UNITED STATES of America, Appellee, v. Pedro ORTIZ, Defendant-Appellant.
Pedro Ortiz appeals from a sentence of, inter alia, 120 months imprisonment, imposed by Judge Glasser after Ortiz pleaded guilty to conspiracy to distribute and possession with intent to distribute heroin, cocaine, and cocaine base in violation of 21 U.S.C. §§ 841(b)(1)(A) and 846. Ortiz argues that the district court erred in refusing to apply the so-called “safety valve” provisions of 18 U.S.C. § 3553(f) and U.S.S.G. § 5C1.2, which would have allowed him to be sentenced under the Sentencing Guidelines and below the minimum sentence fixed by statute. We disagree and affirm.

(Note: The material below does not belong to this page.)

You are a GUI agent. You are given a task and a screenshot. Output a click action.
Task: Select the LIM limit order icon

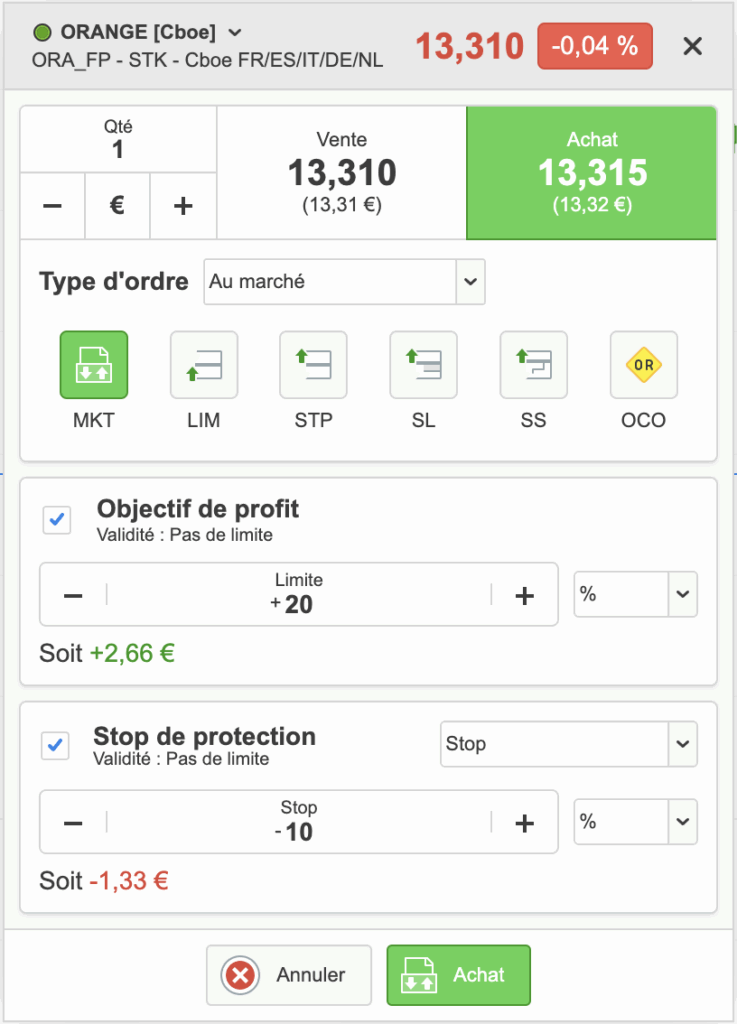click(x=204, y=366)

On May 13, 1996, Ortiz pleaded guilty to Count One of a nine-count indictment, admitting that from May 1994 to June 1995 he, together with named co-conspirators, knowingly and intentionally conspired to distribute and possess with intent to distribute heroin, cocaine, and cocaine base. The parties agree that, for purposes of the Sentencing Guidelines, Ortiz's offense level was 20, with a sentencing range of 33 to 41 months. Under 21 U.S.C. § 841(b)(1)(A), however, Ortiz was subject to a minimum prison term of 10 years.

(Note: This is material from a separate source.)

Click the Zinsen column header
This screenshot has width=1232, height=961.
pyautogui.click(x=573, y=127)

By letter dated September 30, 1996, Ortiz notified the district court that, inter alia, he would move at sentencing for a sentence below the 10-year statutory minimum, pursuant to the “safety valve” provisions set forth in 18 U.S.C. § 3553(f) and U.S.S.G. § 5C1.2. These provisions entitle a defendant to “a sentence in accordance with the applicable guidelines without regard to any statutory minimum sentence,” if the defendant meets five criteria: (i) the defendant has no more than one criminal-history point; (ii) the defendant “did not use violence or credible threats of violence or possess a firearm or other dangerous weapon ․ in connection with the offense”; (iii) no one was killed or seriously hurt as a result of the offense; (iv) the defendant was not an organizer, leader, manager, or supervisor in the offense and was not engaged in a continuing criminal enterprise; and (v) “not later than the time of the sentencing hearing, the defendant has truthfully provided to the Government all information and evidence the defendant has concerning the offense․” U.S.S.G. § 5C1.2(1)-(5); 18 U.S.C. § 3553(f)(1)-(5). Ortiz's September 30 letter stated that “he has clearly met or will meet the five criteria.”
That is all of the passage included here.